Kubernetes 更优雅的监控工具 Prometheus Operator

[TOC]

1. Kubernetes Operator 介绍

在 Kubernetes 的支持下，管理和伸缩 Web 应用、移动应用后端以及 API 服务都变得比较简单了。其原因是这些应用一般都是无状态的，所以 Deployment 这样的基础 Kubernetes API 对象就可以在无需附加操作的情况下，对应用进行伸缩和故障恢复了。

而对于数据库、缓存或者监控系统等有状态应用的管理，就是个挑战了。这些系统需要应用领域的知识，来正确的进行伸缩和升级，当数据丢失或不可用的时候，要进行有效的重新配置。我们希望这些应用相关的运维技能可以编码到软件之中，从而借助 Kubernetes 的能力，正确的运行和管理复杂应用。

Operator 这种软件，使用 TPR(第三方资源，现在已经升级为 CRD) 机制对 Kubernetes API 进行扩展，将特定应用的知识融入其中，让用户可以创建、配置和管理应用。和 Kubernetes 的内置资源一样，Operator 操作的不是一个单实例应用，而是集群范围内的多实例。

2. Prometheus Operator 介绍

Kubernetes 的 Prometheus Operator 为 Kubernetes 服务和 Prometheus 实例的部署和管理提供了简单的监控定义。

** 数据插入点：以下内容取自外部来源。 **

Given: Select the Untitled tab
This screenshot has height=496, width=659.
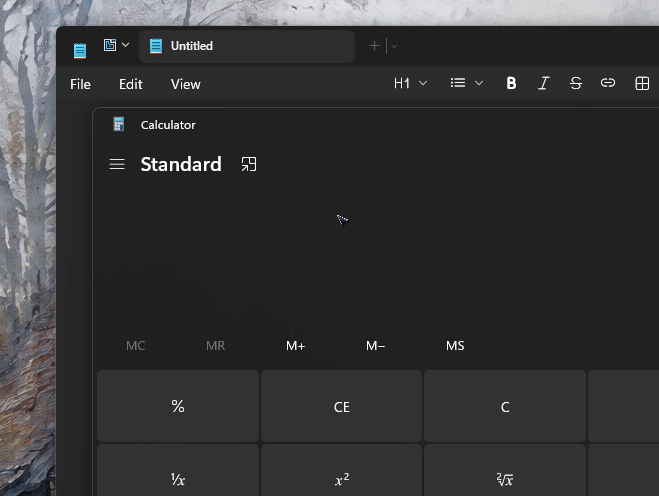Looking at the screenshot, I should pyautogui.click(x=247, y=46).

安装完毕后，Prometheus Operator 提供了以下功能：

创建/毁坏: 在 Kubernetes namespace 中更容易启动一个 Prometheus 实例，一个特定的应用程序或团队更容易使用 Operator。
简单配置: 配置 Prometheus 的基础东西，比如在 Kubernetes 的本地资源 versions, persistence, retention policies, 和 replicas。
Target Services 通过标签: 基于常见的 Kubernetes label 查询，自动生成监控 target 配置；不需要学习普罗米修斯特定的配置语言。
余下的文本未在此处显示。